▶ _RECORDS SHOWN_
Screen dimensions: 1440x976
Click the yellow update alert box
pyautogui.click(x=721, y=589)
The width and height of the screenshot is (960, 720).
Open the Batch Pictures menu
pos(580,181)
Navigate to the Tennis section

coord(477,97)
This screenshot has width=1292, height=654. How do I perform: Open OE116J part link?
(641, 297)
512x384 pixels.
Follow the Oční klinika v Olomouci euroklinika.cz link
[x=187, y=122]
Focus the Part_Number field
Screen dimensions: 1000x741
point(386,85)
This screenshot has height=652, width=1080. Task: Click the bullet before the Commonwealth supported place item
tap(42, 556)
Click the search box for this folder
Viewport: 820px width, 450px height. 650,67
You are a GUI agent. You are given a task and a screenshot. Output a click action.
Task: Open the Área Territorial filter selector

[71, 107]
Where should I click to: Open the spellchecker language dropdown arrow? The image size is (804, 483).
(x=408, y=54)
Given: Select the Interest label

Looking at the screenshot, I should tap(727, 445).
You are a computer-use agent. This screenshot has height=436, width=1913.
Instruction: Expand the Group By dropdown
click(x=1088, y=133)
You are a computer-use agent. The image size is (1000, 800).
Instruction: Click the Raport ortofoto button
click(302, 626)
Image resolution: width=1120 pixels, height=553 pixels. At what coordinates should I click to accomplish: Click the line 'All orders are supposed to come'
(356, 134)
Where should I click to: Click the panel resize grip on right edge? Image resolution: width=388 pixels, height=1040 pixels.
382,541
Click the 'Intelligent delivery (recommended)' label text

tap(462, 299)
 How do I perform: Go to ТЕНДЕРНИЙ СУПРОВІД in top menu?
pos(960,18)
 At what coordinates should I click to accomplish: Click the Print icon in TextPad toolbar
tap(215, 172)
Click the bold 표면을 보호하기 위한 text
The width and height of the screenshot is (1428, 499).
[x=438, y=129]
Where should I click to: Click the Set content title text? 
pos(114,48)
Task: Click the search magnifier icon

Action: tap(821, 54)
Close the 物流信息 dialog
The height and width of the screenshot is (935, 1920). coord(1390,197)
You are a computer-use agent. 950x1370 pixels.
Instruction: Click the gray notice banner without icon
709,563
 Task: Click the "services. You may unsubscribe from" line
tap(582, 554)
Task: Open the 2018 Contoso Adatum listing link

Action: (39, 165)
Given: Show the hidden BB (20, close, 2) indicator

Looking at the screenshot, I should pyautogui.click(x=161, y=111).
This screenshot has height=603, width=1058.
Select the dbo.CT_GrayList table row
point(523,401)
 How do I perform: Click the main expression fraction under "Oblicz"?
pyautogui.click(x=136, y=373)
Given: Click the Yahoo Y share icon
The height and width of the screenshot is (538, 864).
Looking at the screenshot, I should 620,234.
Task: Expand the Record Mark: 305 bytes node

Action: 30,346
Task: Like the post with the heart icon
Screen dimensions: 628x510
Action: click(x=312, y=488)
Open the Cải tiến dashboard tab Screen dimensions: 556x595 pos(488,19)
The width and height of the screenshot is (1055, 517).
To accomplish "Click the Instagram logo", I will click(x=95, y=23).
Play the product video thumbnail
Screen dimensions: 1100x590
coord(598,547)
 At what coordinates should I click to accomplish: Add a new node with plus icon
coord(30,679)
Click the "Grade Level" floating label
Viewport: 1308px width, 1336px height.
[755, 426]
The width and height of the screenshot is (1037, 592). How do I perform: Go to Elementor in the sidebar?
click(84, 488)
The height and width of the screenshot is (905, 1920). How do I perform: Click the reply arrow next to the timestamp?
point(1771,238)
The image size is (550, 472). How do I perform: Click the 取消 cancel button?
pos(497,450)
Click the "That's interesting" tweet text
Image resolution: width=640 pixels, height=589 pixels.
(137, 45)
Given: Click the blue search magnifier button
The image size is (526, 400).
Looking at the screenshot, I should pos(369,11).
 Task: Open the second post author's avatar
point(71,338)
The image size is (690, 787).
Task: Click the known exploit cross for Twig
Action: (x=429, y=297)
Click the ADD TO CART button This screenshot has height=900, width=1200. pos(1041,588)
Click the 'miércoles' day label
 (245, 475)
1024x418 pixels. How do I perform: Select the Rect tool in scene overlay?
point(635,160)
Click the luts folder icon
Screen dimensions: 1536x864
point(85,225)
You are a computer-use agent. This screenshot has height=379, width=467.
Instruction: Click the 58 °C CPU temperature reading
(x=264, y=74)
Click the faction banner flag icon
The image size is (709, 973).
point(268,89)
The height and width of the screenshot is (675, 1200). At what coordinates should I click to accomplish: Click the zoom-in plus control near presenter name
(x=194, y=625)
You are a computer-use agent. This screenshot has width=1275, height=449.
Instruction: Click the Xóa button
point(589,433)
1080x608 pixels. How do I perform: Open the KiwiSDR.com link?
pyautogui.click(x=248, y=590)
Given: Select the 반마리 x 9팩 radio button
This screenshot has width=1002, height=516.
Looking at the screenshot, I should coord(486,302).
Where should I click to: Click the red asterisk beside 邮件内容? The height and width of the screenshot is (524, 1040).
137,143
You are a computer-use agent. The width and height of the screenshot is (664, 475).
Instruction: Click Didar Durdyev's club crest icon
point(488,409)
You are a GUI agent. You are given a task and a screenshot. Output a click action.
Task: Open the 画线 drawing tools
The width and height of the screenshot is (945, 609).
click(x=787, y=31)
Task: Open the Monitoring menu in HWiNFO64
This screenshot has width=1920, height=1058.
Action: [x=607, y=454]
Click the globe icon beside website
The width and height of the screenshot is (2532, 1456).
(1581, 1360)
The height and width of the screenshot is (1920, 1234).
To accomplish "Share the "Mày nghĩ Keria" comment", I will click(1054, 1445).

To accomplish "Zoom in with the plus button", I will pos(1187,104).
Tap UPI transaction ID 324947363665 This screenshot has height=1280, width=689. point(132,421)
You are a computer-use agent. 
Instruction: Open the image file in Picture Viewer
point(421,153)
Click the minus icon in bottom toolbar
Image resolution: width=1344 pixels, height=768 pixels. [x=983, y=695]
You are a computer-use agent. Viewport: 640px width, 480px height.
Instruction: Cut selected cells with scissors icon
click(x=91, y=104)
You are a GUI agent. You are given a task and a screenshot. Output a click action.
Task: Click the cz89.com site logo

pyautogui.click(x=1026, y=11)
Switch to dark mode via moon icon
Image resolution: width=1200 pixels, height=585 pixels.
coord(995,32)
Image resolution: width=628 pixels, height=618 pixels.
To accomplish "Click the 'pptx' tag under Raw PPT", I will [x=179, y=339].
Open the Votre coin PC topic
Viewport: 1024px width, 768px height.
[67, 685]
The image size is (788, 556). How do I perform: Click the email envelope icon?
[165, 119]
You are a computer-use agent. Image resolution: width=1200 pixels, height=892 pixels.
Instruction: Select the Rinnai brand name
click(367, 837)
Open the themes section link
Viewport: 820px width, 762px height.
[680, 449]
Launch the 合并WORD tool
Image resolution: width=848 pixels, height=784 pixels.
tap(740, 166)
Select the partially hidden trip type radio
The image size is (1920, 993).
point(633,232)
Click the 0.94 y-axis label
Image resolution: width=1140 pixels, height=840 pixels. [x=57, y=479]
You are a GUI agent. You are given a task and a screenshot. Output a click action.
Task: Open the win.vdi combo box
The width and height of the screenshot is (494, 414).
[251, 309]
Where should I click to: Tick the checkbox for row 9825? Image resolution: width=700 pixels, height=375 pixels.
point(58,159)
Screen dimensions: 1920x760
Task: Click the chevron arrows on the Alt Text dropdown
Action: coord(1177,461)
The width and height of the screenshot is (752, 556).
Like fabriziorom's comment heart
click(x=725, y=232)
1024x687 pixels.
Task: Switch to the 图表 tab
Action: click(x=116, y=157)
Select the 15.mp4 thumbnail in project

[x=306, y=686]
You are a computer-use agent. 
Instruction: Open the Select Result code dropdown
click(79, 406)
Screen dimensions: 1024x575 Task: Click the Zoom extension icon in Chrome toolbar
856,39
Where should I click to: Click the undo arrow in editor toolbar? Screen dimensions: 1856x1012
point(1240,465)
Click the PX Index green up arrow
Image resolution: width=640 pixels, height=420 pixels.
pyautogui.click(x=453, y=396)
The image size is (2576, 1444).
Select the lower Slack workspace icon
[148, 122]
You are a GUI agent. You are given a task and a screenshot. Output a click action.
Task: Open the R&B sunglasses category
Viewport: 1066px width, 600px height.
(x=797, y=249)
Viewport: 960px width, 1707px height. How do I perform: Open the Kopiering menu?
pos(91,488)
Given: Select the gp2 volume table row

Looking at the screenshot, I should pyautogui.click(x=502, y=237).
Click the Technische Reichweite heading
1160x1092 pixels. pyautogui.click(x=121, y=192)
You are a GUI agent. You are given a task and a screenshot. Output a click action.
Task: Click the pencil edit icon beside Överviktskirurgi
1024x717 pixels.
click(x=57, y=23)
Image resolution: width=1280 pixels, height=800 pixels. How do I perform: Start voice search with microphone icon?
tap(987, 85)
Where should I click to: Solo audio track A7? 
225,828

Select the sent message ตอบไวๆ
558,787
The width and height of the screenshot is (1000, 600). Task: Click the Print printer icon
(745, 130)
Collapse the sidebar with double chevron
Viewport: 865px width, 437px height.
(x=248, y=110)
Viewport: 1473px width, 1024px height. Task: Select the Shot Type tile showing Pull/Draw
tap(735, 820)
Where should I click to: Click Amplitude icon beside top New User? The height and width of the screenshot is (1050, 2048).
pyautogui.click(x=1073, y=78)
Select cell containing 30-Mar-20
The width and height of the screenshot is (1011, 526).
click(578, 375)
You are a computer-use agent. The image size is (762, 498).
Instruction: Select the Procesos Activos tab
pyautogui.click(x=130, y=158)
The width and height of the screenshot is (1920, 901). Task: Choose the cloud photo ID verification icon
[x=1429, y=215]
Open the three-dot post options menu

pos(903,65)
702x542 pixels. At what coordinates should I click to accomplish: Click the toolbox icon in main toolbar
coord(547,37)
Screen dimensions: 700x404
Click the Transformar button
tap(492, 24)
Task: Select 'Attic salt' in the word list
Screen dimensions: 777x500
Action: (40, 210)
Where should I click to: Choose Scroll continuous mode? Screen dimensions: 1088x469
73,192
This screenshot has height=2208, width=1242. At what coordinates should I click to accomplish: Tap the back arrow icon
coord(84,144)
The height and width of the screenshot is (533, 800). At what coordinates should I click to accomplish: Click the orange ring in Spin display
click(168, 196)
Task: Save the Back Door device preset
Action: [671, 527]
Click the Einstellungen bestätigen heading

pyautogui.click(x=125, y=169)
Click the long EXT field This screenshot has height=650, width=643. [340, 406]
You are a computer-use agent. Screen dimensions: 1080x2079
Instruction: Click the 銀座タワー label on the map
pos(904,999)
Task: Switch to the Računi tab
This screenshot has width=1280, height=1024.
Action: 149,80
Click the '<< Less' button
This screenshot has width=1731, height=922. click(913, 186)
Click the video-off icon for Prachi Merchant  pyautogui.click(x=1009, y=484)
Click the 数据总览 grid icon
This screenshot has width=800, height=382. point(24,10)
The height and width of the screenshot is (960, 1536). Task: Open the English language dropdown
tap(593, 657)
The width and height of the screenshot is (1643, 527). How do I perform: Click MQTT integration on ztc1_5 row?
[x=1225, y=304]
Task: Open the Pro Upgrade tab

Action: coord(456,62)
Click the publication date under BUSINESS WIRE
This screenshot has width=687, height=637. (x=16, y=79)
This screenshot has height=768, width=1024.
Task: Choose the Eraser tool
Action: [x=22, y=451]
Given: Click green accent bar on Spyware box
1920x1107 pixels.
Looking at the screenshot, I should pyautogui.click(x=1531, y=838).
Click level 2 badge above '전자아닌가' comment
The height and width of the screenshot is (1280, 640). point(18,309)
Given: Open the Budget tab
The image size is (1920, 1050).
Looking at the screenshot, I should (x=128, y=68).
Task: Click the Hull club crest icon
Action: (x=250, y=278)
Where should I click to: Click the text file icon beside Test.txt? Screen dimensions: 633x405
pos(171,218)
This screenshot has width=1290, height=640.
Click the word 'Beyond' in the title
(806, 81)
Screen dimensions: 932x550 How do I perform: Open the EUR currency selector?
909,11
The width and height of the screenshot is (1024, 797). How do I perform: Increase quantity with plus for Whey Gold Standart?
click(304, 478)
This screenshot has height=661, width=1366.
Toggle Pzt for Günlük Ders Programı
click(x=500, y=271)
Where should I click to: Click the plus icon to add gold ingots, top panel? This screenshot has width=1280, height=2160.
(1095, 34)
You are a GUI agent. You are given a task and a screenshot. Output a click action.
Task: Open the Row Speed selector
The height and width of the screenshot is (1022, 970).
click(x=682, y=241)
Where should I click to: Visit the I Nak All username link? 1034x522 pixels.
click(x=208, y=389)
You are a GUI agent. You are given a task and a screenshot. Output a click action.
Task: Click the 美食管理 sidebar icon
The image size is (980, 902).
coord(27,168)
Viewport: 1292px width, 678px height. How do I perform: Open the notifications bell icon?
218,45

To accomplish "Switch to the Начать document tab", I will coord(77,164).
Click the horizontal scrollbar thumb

▶ _TASK OBJECTIVE_
From the line that contains "This screenshot has height=661, width=1366." through the last line of the records above, copy every line exactly and leave out the rest.

▶ _ANSWER TO THIS PROBLEM_
This screenshot has height=661, width=1366.
Toggle Pzt for Günlük Ders Programı
click(x=500, y=271)
Where should I click to: Click the plus icon to add gold ingots, top panel? This screenshot has width=1280, height=2160.
(1095, 34)
You are a GUI agent. You are given a task and a screenshot. Output a click action.
Task: Open the Row Speed selector
The height and width of the screenshot is (1022, 970).
click(x=682, y=241)
Where should I click to: Visit the I Nak All username link? 1034x522 pixels.
click(x=208, y=389)
You are a GUI agent. You are given a task and a screenshot. Output a click action.
Task: Click the 美食管理 sidebar icon
The image size is (980, 902).
coord(27,168)
Viewport: 1292px width, 678px height. How do I perform: Open the notifications bell icon?
218,45

To accomplish "Switch to the Начать document tab", I will coord(77,164).
Click the horizontal scrollbar thumb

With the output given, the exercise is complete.